Dataset entries
..............................

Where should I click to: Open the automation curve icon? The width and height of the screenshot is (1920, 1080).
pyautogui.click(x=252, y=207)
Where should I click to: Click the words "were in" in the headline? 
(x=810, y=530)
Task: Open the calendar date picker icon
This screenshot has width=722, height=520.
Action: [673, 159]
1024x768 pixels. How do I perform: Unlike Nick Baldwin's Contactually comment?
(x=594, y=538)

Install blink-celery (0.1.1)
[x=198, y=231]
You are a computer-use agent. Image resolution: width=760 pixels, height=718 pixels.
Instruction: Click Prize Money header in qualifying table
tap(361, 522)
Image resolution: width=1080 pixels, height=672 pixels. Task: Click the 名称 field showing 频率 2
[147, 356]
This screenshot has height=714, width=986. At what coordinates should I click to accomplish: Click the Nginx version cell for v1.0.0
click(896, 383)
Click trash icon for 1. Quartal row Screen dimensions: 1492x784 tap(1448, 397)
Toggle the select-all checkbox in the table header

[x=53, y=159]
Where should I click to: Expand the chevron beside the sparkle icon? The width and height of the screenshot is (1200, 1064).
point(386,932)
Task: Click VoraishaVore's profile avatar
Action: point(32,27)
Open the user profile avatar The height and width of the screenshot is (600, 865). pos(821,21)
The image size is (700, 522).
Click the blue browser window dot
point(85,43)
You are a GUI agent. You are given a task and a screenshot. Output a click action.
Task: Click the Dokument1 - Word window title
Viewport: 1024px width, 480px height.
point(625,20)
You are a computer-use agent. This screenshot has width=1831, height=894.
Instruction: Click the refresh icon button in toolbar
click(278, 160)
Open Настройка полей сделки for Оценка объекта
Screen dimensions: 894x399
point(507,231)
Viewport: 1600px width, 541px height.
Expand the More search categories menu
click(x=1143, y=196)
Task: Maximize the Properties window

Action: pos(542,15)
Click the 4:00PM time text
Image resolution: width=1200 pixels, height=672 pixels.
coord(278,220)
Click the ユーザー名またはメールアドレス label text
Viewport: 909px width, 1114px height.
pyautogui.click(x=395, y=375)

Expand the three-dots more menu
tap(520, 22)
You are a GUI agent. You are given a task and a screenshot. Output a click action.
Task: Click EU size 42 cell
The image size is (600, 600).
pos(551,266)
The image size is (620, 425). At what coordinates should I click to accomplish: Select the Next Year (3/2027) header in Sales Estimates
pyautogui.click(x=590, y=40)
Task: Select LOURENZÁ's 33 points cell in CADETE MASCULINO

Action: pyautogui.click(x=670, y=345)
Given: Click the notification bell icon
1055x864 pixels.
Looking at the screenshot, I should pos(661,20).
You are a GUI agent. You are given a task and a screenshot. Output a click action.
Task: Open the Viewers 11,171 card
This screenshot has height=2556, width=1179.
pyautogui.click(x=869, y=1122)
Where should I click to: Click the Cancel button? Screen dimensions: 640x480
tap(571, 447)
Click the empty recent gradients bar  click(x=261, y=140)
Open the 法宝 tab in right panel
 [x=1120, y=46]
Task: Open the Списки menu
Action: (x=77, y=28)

..............................

## Exercise directions:
Extract every line from the one with "Open Настройка полей" down to the final line above, both included, exactly as written.

## Response area:
Open Настройка полей сделки for Оценка объекта
Screen dimensions: 894x399
point(507,231)
Viewport: 1600px width, 541px height.
Expand the More search categories menu
click(x=1143, y=196)
Task: Maximize the Properties window

Action: pos(542,15)
Click the 4:00PM time text
Image resolution: width=1200 pixels, height=672 pixels.
coord(278,220)
Click the ユーザー名またはメールアドレス label text
Viewport: 909px width, 1114px height.
pyautogui.click(x=395, y=375)

Expand the three-dots more menu
tap(520, 22)
You are a GUI agent. You are given a task and a screenshot. Output a click action.
Task: Click EU size 42 cell
The image size is (600, 600).
pos(551,266)
The image size is (620, 425). At what coordinates should I click to accomplish: Select the Next Year (3/2027) header in Sales Estimates
pyautogui.click(x=590, y=40)
Task: Select LOURENZÁ's 33 points cell in CADETE MASCULINO

Action: pyautogui.click(x=670, y=345)
Given: Click the notification bell icon
1055x864 pixels.
Looking at the screenshot, I should pos(661,20).
You are a GUI agent. You are given a task and a screenshot. Output a click action.
Task: Open the Viewers 11,171 card
This screenshot has height=2556, width=1179.
pyautogui.click(x=869, y=1122)
Where should I click to: Click the Cancel button? Screen dimensions: 640x480
tap(571, 447)
Click the empty recent gradients bar  click(x=261, y=140)
Open the 法宝 tab in right panel
 [x=1120, y=46]
Task: Open the Списки menu
Action: (x=77, y=28)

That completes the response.